Víctimas del Terrorismo
Bajo el signo de Abel
El sino de Abel fue encontrar la muerte a manos de su hermano. Cuando un acontecimiento de esta naturaleza se produce –como en los ataques terroristas–, los que sobreviven y los que acompañan a los que fallecen quedan sumidos en el estupor, la incomprensión y el abandono. Los testimonios que las víctimas del terrorismo nos han dejado –ahora en Niza, otrora en París, en Londres, en Madrid, en Nueva York, en el País Vasco, en Irlanda y en tantos otros lugares– nos dicen que el de su desgracia fue un hecho inesperado y desconcertante, casi inasequible a las palabras y, por eso mismo, inexpresable. Para muchos, la mayoría, comprender que un ser humano quite deliberadamente la vida a otro sin motivo personal alguno, que haya sido capaz de decidir la suerte de otro hombre sin que medie una culpa, es insoportable. Es entonces cuando el verbo falla –«no tengo palabras», dicen–, cuando el silencio se convierte en un aliado, cuando la soledad, una tristeza insondable, invade toda la existencia, aunque estén rodeados de solidaridad y condolencia verdaderas.
Las víctimas del terrorismo penetran así en un conocimiento del mal que sólo puede aprehenderse a través del sufrimiento. Saben que el vínculo esencial que nos une a los seres humanos –esa trabazón que nos hace esperar la ayuda de los otros en momentos de dificultad y que constituye uno de los principios básicos que da sentido a nuestra vida– puede romperse de forma irremediable; y es entonces cuando les invaden oscuros sentimientos de desconfianza, de humillación y también de culpa. Como escribió Romain Gary, sabiéndose contaminado por el mal, «tanta vergüenza, tanta rabia suben a mi corazón que éste pierde el derecho a su nombre». Liberarse de esta negatividad radical es una tarea casi ciclópea y, aunque no son pocos los que lo logran tras un duelo interminable, bastantes la arrastran a lo largo de toda su existencia. Tal es el motivo por el que, entre las víctimas del terrorismo, la prevalencia de enfermedades psiquiátricas sea elevadísima y multiplique por más de tres la que corresponde a la población en general. Lo mismo ocurre con la adicción al alcohol o las drogas.
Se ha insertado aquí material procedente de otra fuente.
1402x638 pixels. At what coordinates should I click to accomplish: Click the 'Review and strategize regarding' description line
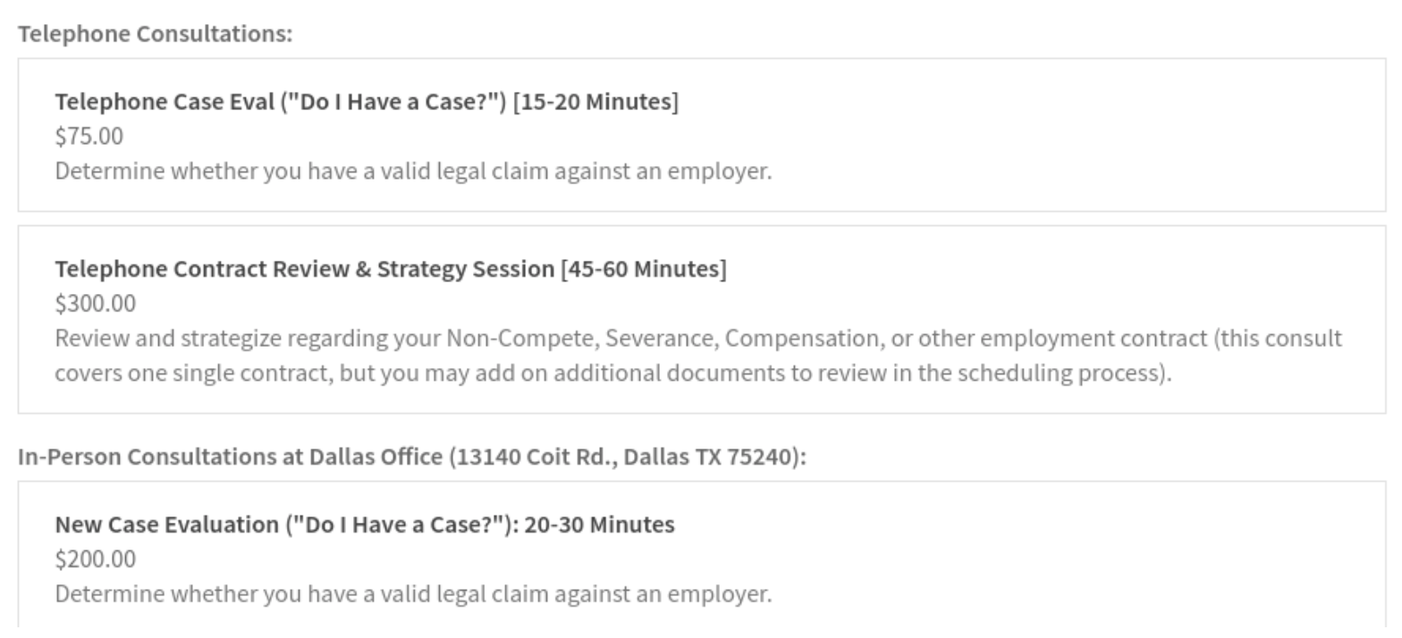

Y también se resiente su salud física y su capacidad de trabajo, entorpeciendo sus relaciones sociales.
Esas víctimas, en muchos casos, suelen tener dificultades para relacionarse con los demás y descubren pronto que, para ellas, las creencias y los valores básicos de los individuos han cambiado y que carecen de una visión benevolente del mundo. Viven bajo el sino de Abel y creen que, seguramente, nunca se hará justicia plena para con ellas. Intuyen o saben que la señal de Caín –esa marca que Yahveh puso sobre el asesino para que nadie le matara y pudiera vivir en la Tierra de Nod, al este de Edén– distinguirá a los causantes de su desventura. Y aunque éstos sufran la condena de los hombres, no por ello podrá restañarse el irreparable daño que causaron.